4. the main character of a play - protagonist
The protagonist is the main character and fundamental piece of a play or narrative; it is usually the one who faces the most difficult challenges and keeps the story going. An example of a protagonist is Uncle Tom in the novel Uncle Tom's Cabin.
5. turning point of a play - climax
The Climax stage is that which comes right after the Rising Action (where the central conflict unfolds) and which is the turning point in the conflict of a play or a story, where the main characters must make a decision or take an action that determines the direction of the story for better or for worse.
6. the people involved in the action of a play - characters
Characters refer to anyone that participates in the action of a play. There are several types of characters, for example, some changes gradually during the course of the story (Dynamic character), others are complex in nature, with multiple aspects to their personality (Round character), others are predictable with only one or two dominant traits (Flat character), and others are more interesting although they do not develop much, or nothing at all, during the play (Static character).

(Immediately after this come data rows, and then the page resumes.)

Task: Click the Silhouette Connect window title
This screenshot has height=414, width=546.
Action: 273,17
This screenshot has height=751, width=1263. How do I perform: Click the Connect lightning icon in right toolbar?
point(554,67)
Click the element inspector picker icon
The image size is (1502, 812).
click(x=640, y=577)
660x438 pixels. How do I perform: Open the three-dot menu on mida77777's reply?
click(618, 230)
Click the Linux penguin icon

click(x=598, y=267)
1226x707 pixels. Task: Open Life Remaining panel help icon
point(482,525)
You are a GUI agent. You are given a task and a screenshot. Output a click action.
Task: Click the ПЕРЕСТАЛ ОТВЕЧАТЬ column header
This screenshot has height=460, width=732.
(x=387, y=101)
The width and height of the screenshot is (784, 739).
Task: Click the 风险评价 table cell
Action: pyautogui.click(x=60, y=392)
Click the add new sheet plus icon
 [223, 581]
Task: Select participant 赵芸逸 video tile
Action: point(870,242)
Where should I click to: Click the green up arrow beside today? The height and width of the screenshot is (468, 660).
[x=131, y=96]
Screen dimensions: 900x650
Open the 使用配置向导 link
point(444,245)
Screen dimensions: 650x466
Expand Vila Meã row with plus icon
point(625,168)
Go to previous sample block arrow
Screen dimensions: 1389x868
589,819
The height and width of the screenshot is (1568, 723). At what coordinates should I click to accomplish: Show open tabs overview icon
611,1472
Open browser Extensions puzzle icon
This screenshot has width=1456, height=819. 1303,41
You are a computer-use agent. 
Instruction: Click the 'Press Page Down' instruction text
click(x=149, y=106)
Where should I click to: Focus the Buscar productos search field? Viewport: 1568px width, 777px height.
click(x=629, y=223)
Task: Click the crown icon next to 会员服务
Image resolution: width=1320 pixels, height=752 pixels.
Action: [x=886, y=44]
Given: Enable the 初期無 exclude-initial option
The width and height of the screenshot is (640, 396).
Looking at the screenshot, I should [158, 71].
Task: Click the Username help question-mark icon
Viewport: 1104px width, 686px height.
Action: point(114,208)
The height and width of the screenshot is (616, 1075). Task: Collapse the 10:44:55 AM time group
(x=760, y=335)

7. guide and narrator for Our Town - the stage manager
The State Manager is the person who narrates, comments, addresses, and guides the audience and even participates as the main character in Our Town, which is a play consisting of three acts, first produced in 1938 and written by American Thornton Wilder.
8. a morality play of the Middle Ages - Everyman
Everyman, in full The Somonyng of Everyman, is a morality play of the Middle Ages, whose author is unknown, and which deals with issues like death, moral, Christian salvation and what men must do to attain it.
9. Act III of Our Town - the cemetery scene
This act begins nine years later, with a local cemetery scene, and the state manager speaking about death, eternity and people who have died since George and Emily’s wedding, two of the main characters of the play.
10. the setting of Our Town - Grover's Corner, New Hampshire
The play takes place in 1938, in an American fictional small town called Grover's Corner, located in New Hampshire.